Here are some of my favorite companies and a little sample of what they're doing that shows how they "get" it.
- Huffington Post is a "media" company. But they are clearly stretching the definition of what "media" is way beyond anything the media dinosaurs can fully comprehend, much less keep up with. The easiest way to see this is the way they are going beyond the classic "elite" media one-to-many model with thousands of bloggers, citizen journalism and an extremely committed and robust community of reader/collaborators who communicate with each other using the site's comments and connections to Facebook and Twitter.
- Demand Media is making progress on many fronts, with a full-fledged research operation to help guide their efforts. Some of their sites look a lot like on-line versions of classic niche media, for example www.cracked.com. Others are breaking the tyranny of one-to-many media by pioneering the use of professionally generated content to achieve something closer to many-to-many media, for example www.ehow.com. Finally, they are evolving the many-to-one merchant model in media-savvy ways, for example in the Daily Plate section of the Livestrong.com site.
- Federated Media is all about the shift from broadcast-style media to what they call conversational media. The whole premise of the company is that there is a new kind of media emerging that transcends traditional broadcast models, and this new media naturally calls for a new kind of advertising for merchants to interact with consumers. In fact, Federated Media is right in the middle of a kind of media that incorporates strong elements of conversation and makes a bridge to transactions.
- FirstRain is not a media company at all, in the old sense. Their roots are in providing search services to financial professionals. But now, like any new media company, you can search for something relevant and find their pages, for example this report on Yahoo. The harsh rule of media is that consumers will glance at your page; if they like it, they'll stay for awhile and explore; if they don't understand it or like it, they'll navigate away, and you've lost them. FirstRain is already a generation ahead of their peer group in understanding and implementing this.
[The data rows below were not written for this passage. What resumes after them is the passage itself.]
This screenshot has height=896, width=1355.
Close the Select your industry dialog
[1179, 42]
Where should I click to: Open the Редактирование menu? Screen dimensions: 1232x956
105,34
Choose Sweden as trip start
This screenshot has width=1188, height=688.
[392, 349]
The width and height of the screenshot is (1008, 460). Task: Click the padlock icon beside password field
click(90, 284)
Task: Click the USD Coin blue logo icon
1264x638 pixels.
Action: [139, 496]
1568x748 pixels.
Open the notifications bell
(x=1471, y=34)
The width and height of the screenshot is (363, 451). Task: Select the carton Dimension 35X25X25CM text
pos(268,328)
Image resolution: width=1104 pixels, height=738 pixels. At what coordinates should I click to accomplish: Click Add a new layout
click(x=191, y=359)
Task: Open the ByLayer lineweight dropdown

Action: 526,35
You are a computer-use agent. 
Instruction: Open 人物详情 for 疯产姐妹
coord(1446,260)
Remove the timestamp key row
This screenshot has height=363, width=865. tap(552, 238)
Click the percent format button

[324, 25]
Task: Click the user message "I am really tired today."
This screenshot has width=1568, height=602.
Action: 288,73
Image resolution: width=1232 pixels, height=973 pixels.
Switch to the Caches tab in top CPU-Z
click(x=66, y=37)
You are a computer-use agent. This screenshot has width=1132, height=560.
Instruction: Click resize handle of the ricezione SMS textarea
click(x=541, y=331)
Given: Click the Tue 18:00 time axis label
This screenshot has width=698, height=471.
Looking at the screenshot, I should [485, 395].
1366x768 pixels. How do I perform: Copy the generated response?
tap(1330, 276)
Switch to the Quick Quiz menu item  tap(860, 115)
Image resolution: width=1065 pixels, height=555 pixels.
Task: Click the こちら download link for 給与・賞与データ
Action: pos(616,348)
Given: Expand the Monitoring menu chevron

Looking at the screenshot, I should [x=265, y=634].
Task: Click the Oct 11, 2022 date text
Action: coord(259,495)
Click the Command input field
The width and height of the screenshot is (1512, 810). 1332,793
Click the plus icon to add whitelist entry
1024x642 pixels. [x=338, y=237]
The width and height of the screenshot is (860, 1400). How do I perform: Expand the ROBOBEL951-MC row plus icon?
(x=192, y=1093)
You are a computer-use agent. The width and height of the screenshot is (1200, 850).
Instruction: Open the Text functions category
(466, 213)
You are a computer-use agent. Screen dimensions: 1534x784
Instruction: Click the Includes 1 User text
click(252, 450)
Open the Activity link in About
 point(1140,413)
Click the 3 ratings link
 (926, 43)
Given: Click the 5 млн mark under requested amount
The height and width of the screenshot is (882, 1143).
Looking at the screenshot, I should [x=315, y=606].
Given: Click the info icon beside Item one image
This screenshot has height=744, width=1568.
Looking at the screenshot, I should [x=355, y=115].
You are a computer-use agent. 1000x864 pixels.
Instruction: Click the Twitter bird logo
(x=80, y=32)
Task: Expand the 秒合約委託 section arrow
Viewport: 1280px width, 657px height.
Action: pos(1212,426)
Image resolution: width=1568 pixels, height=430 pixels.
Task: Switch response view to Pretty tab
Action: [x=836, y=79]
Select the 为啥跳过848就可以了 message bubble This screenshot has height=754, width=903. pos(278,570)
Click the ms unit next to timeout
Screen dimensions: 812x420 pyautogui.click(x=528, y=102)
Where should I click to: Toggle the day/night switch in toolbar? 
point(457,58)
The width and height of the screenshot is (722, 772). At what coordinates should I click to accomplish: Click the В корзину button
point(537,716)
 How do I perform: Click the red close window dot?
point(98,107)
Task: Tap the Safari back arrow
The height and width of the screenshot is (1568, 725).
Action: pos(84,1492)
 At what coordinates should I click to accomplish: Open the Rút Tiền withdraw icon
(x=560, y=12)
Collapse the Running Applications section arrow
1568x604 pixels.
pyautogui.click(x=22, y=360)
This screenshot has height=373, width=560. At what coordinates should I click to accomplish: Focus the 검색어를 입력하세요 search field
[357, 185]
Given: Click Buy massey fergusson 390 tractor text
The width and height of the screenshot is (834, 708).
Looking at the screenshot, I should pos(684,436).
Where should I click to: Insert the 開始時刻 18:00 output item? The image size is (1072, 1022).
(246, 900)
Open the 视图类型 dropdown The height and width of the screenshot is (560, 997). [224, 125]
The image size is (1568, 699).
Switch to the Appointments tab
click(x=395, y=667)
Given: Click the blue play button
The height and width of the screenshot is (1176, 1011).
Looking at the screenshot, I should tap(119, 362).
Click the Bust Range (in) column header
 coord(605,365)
You may think you're a media company -- have you really gotten all the factors that are now part of succeeding in media? You may think you're an e-commerce company -- have you really gotten how being an on-line version of a store isn't even in the right ball park, how you're now a media company? You may be a completely different kind of company, like FirstRain -- do you get that success means becoming (at least in part) a media company?
That's because ... in the new world we live in, everything is media!